- Tribune Staff
- Portland Tribune - News
Archdiocese places ads
The Archdiocese of Portland has launched a newspaper ad campaign seeking victims of sexual abuse by its clergy members.
Last July, the Portland Archdiocese became the first archdiocese in the country to declare bankruptcy. The decision came in the face of more than $500 million in claims contained in lawsuits alleging sexual abuse.
The notices, published in local, regional and national newspapers, are part of the bankruptcy proceedings. The ad says that victims have until April 29 to file a claim, a deadline that will help the court determine fiscal obligations.
'The notice is directed to anyone who believes that the Archdiocese of Portland owes them money or to anyone who believes that the archdiocese is responsible for causing them any injury or harm, including child sexual abuse by a member of the clergy or an employee,' the archdiocese said in a news release.
The ads will appear in USA Today and The Wall Street Journal as well as newspapers based in Oregon, Washington, Idaho, Montana, California and British Columbia, and Catholic newspapers in Portland, Seattle, Spokane, Los Angeles and San Francisco.
A toll-free phone number, 1-888-909-0100, has been set up to answer questions.
Skinhead foes unite
Opposition is growing to a skinhead group's plan to distribute racist, homophobic and anti-Semitic fliers in Southwest Portland on Saturday. The Tualatin Valley Skins announced they would meet in Gabriel Park at 1 p.m. before distributing fliers in the surrounding area.
In response, the City Council unanimously passed a resolution denouncing hate and supporting racial justice Wednesday. The Multnomah County Commission was expected to adopt a similar resolution Thursday after press time.
Two events also have been scheduled to oppose the flier distribution. The Ad Hoc Coalition to Protest the Tualatin Valley Skins has scheduled a counterdemonstration in the park at noon Saturday.
Portland police will increase patrols around the park to prevent confrontations between the two groups.
Also, various civic, civil rights and religious organizations have scheduled a unity rally to celebrate diversity at 1 p.m. Saturday at the Multnomah Center, 7688 S.W. Capitol Highway. The gathering will feature speakers, including Mayor Tom Potter, musicians and activities for children. Organizers said it will be a safe way for the community to express its opposition to racism.
Councilors sworn in
Metro was scheduled to swear in one new councilor and two returning councilors Thursday afternoon in a ceremony at the Oregon Convention Center.

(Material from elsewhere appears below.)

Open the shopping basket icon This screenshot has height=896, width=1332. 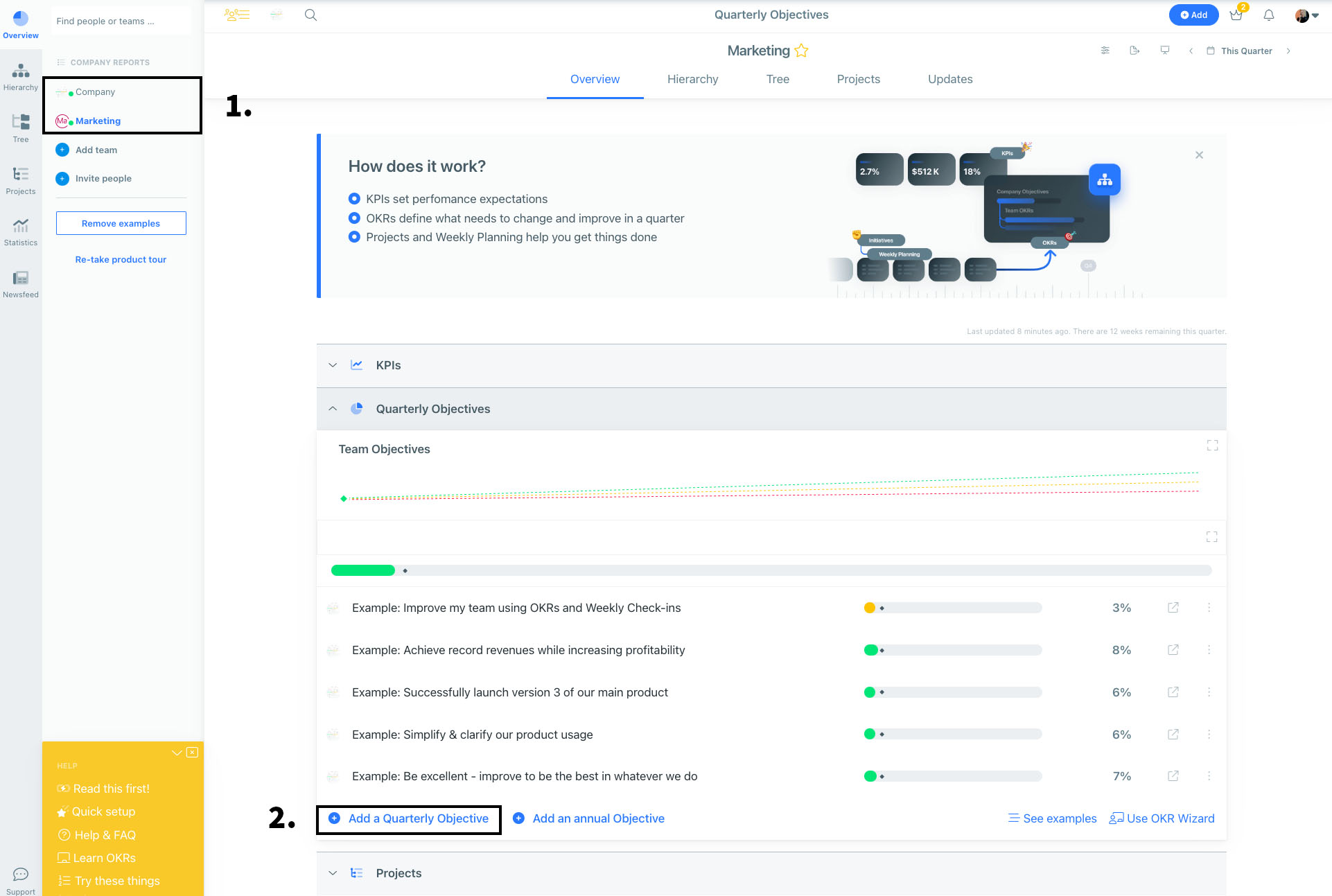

Councilors Rex Burkholder, representing District 5, and Carl Hosticka, representing District 3, are starting second four-year terms. Robert Liberty, elected in November, is beginning his first term representing District 6.
Metro Council President David Bragdon and councilors Susan McLain, District 4; Brian Newman, District 2; and Rod Park, District 1, are in the middle of their terms.
Cops to lend hand in D.C.
City Council unanimously voted Wednesday to send 19 Portland police officers to assist the federal government with security during President Bush's inauguration on Jan. 20.
Council members and Dan Handelman of Portland Copwatch said they had concerns about the cost and oversight of the officers on the four-day trip, but the commissioners said they decided to approve the action because those issues had been addressed by police officials.
Lt. John Tellis said all costs associated with the trip will be fully reimbursed by the federal government. He said several captains, sergeants and lieutenants will accompany the officers and ensure they are held accountable to all policies and procedures of the Portland Police Bureau. The Portland officers will be deputized as federal agents only on the day of the inauguration.
Tellis added that during the officers' absence, law enforcement from surrounding agencies will assist in case of a major emergency. At the request of the federal government, other local agencies also are sending up to 20 officers each.
Citizen advocates sought
Multnomah County is seeking citizen advocates who will act as liaisons between the county's citizen involvement committee and the various commissions that advise the county board on programs and issues.
The goal is to identify barriers to effective citizen involvement, and provide solutions. Duties include attending a monthly meeting and reporting back to the citizen involvement committee.
Applicants may apply by going to citizenweb.org on the Web or by calling Ross Williams, 503-988-3450.